(Stored records)

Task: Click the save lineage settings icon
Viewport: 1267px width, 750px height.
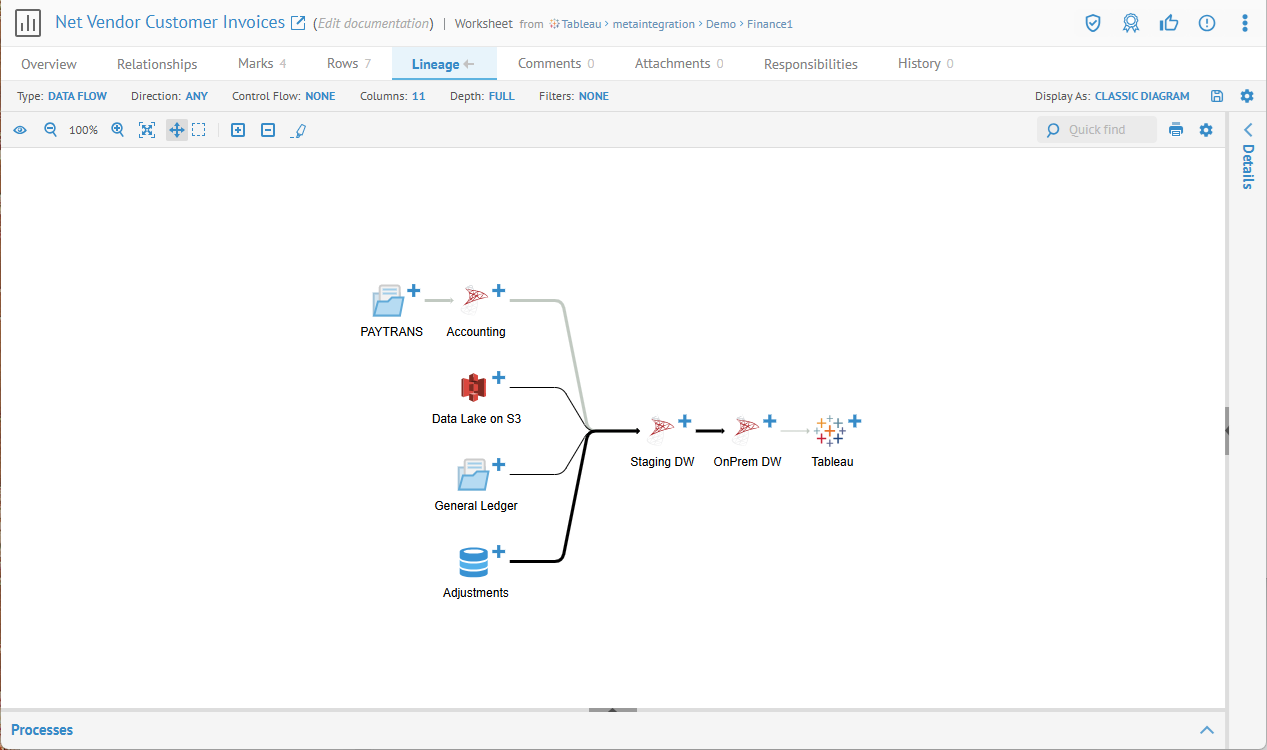Action: [x=1217, y=96]
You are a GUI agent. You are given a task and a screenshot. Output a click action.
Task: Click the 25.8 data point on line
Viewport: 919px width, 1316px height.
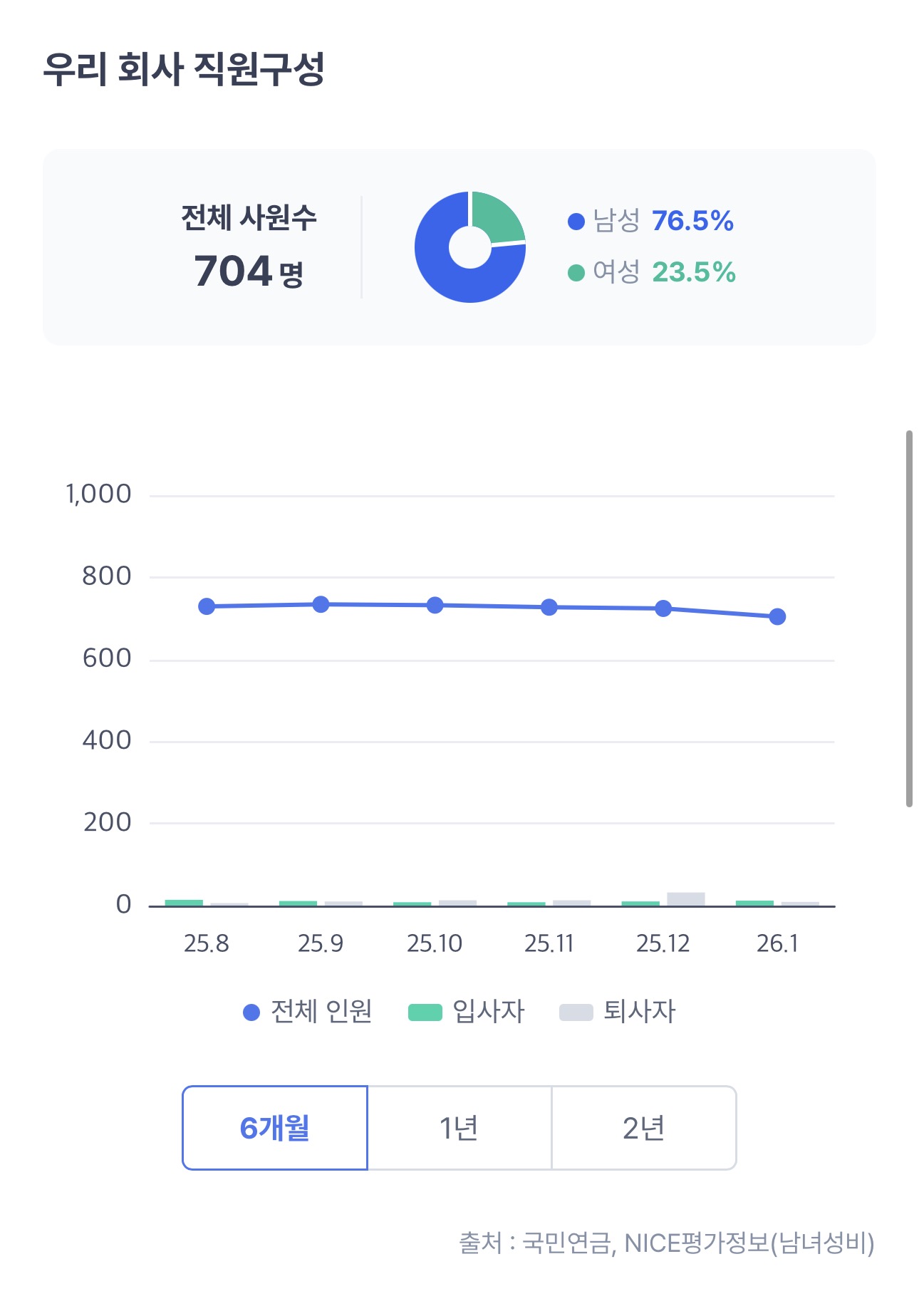pos(207,606)
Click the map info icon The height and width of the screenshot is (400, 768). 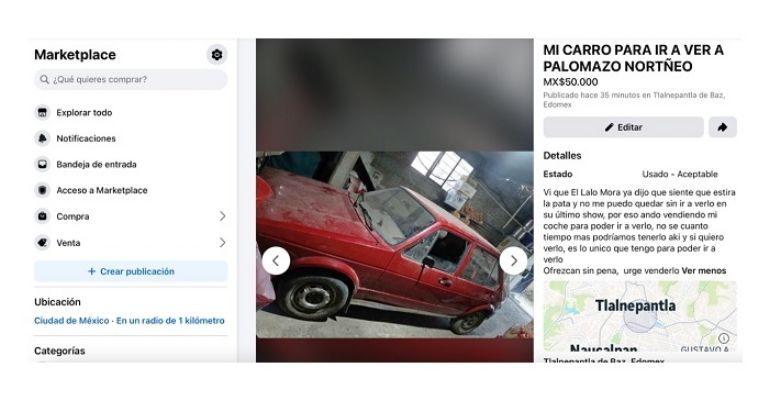(x=723, y=338)
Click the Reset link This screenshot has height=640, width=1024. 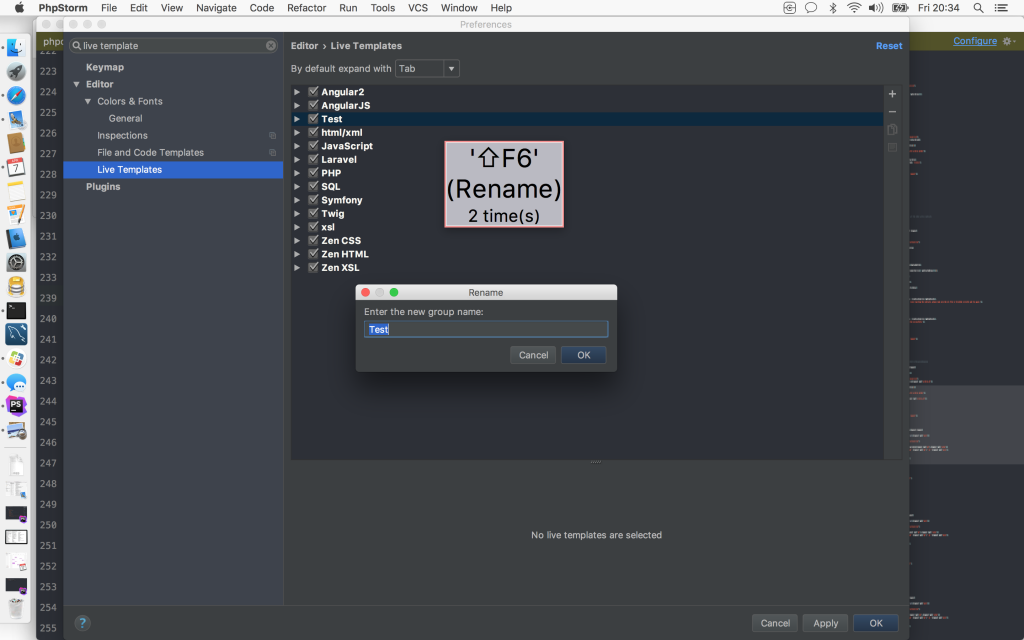click(888, 45)
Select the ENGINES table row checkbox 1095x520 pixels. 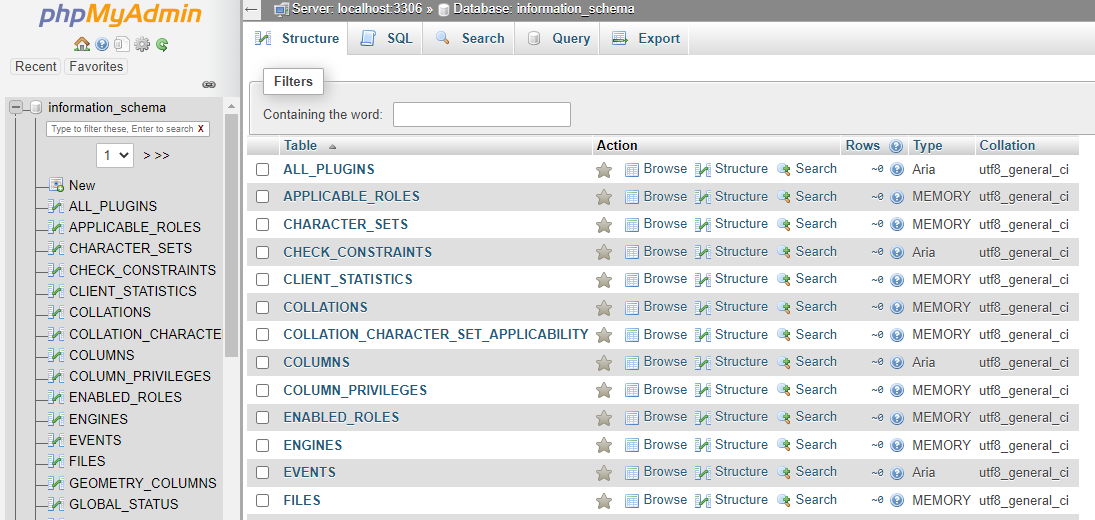[263, 445]
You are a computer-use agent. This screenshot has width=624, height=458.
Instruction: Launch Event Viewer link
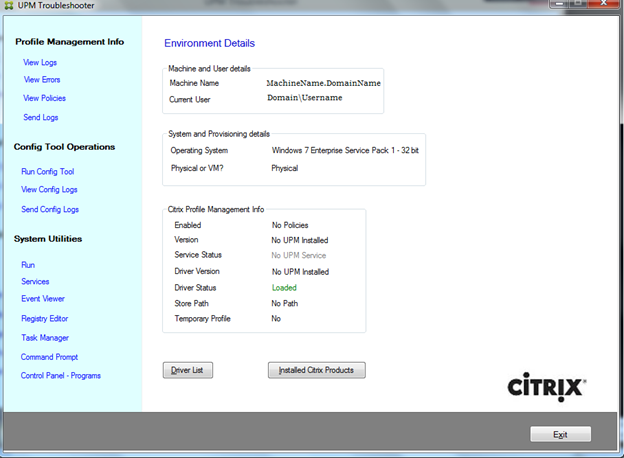coord(43,299)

**What to work on:**
Among the lines of the data, find every one that holds "agent" and copy it.

**Your solution:**
You are a GUI agent. You are given a task and a screenshot. Output a click action.
You are a computer-use agent. This screenshot has width=624, height=458.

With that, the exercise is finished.